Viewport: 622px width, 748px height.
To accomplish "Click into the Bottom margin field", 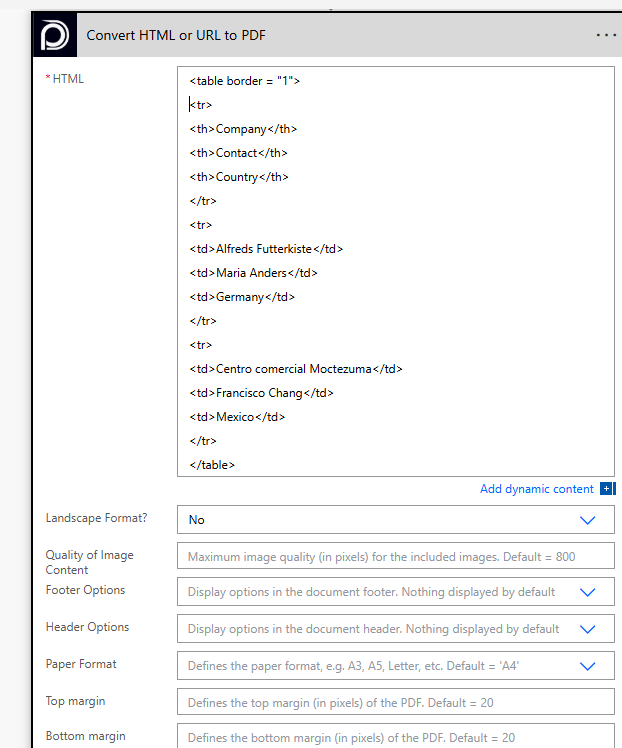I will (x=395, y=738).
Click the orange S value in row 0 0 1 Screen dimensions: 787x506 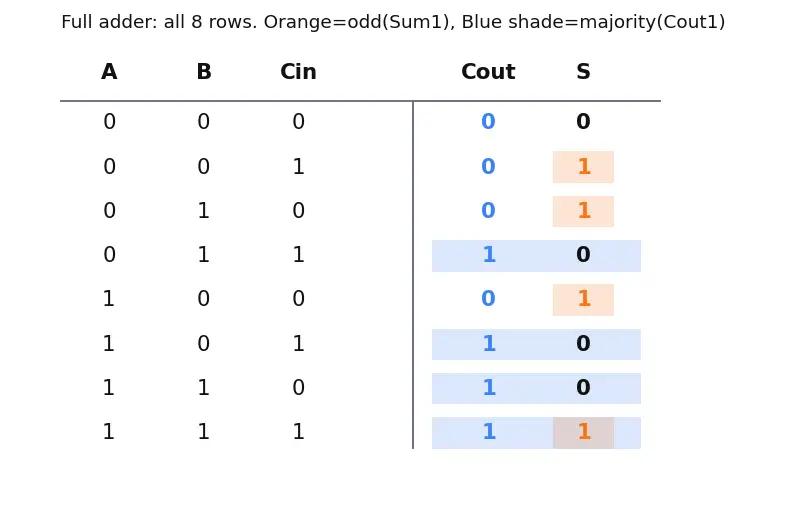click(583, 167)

#####

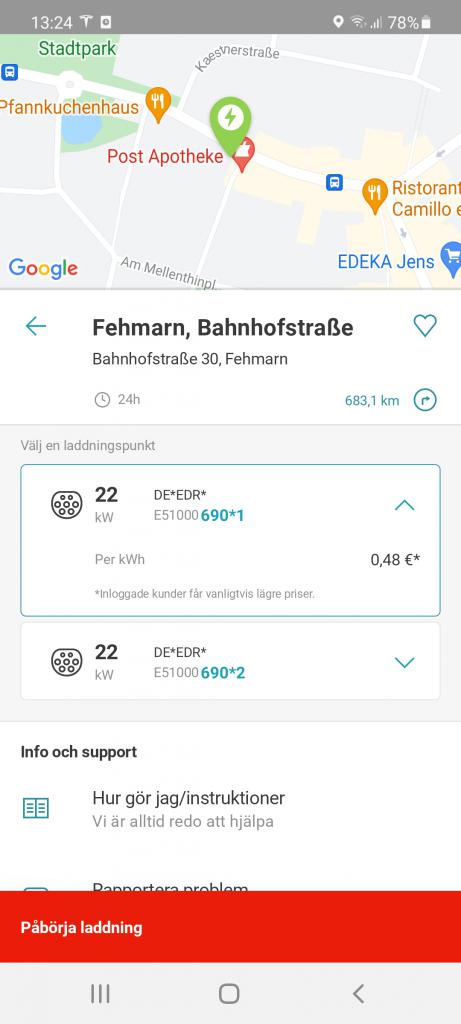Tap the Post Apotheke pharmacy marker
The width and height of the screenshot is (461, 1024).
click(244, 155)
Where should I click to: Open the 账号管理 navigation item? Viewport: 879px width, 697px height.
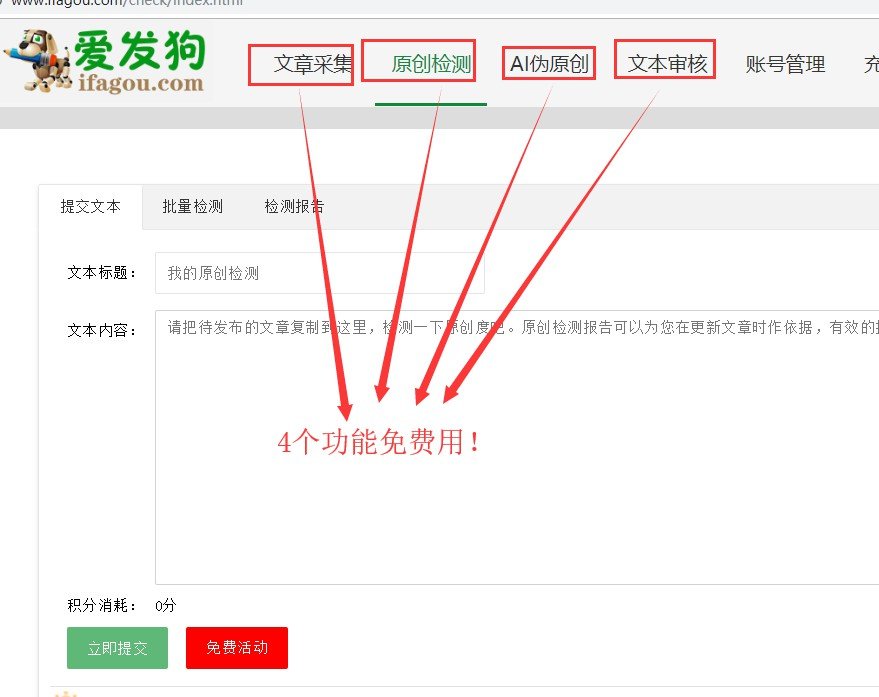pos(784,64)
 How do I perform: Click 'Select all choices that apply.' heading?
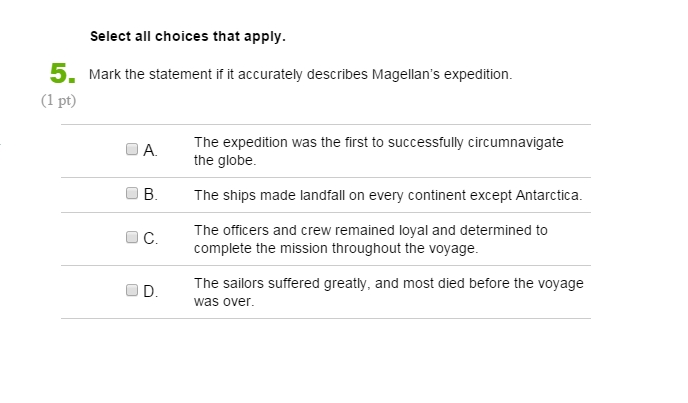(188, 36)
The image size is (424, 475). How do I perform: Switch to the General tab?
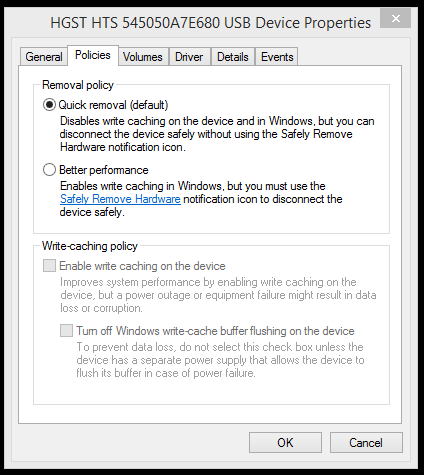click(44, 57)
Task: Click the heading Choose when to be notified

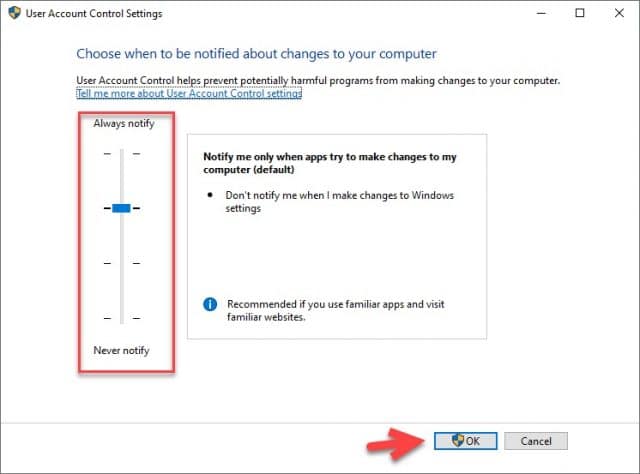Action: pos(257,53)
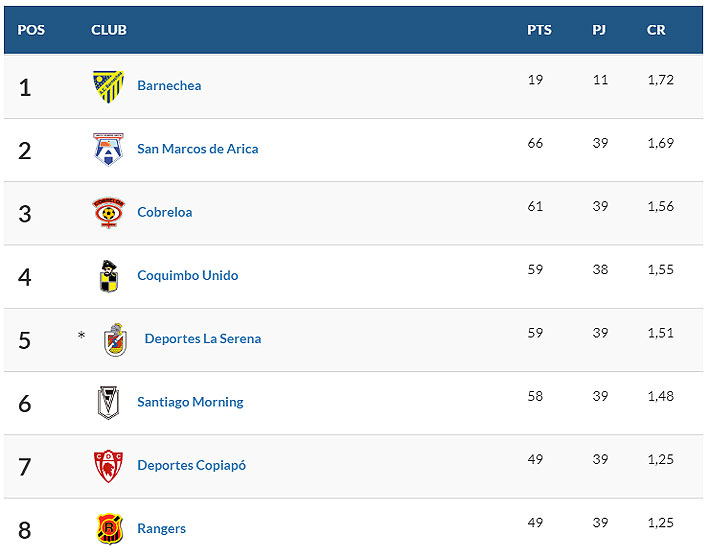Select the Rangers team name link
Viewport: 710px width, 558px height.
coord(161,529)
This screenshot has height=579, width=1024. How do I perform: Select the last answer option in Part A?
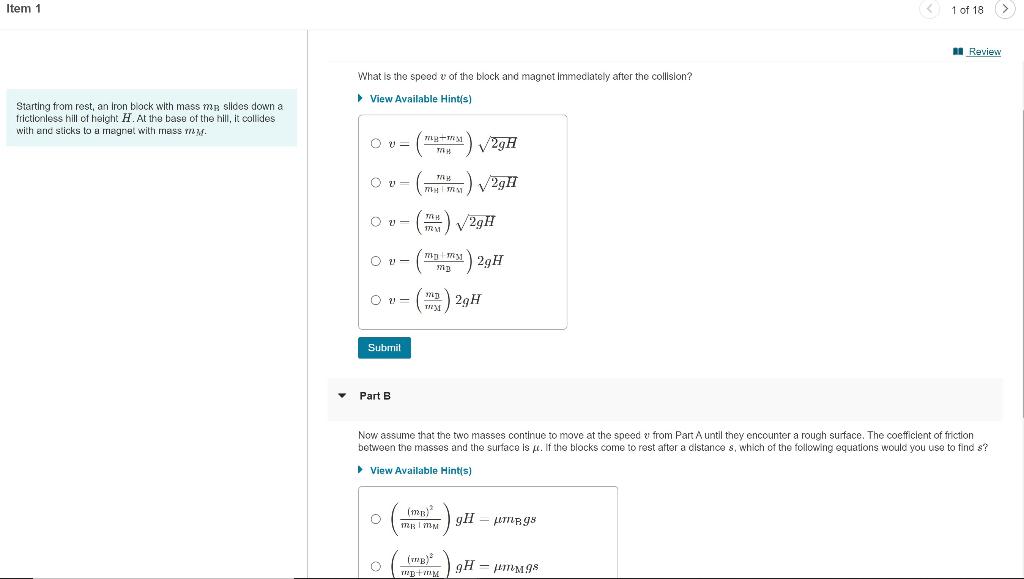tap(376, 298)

#####

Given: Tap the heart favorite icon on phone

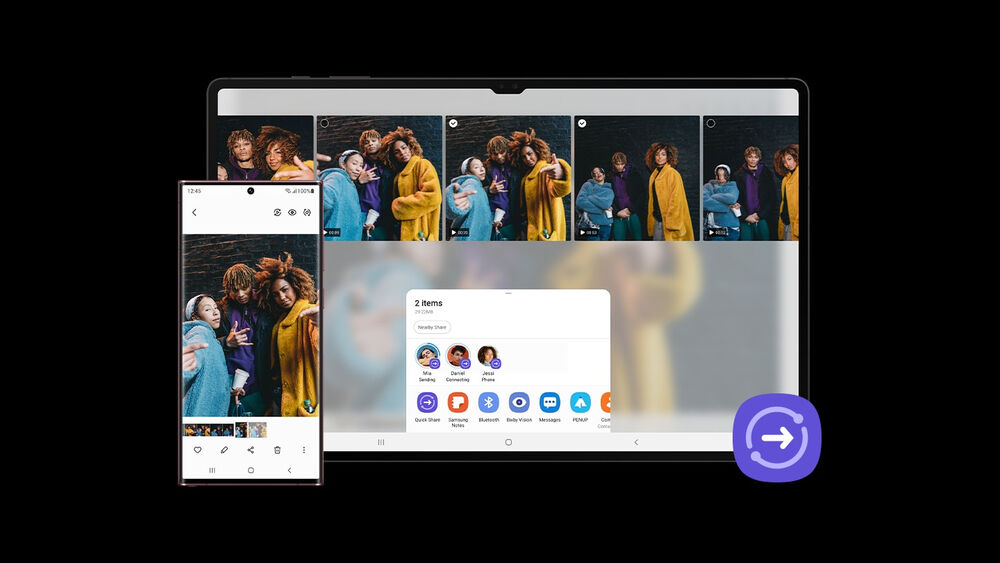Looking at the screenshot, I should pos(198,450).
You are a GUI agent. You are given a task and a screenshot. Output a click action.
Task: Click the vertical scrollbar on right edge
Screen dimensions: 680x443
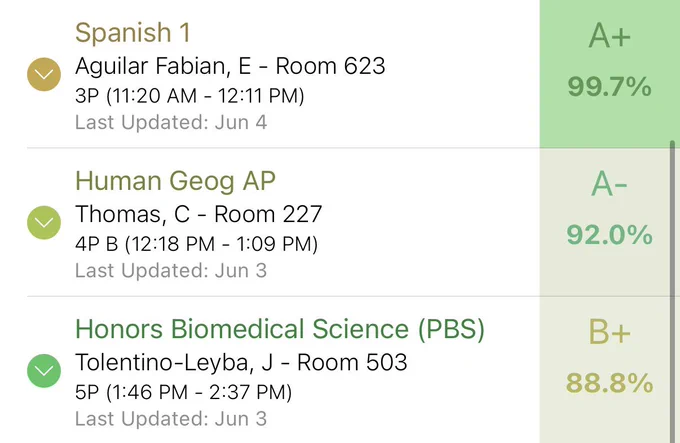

#####

--- Aim of the task ---
Quote everything from the line containing "You are a GUI" down to the line containing "Screen dimensions: 680x443", both included.

--- Output below ---
You are a GUI agent. You are given a task and a screenshot. Output a click action.
Task: Click the vertical scrollbar on right edge
Screen dimensions: 680x443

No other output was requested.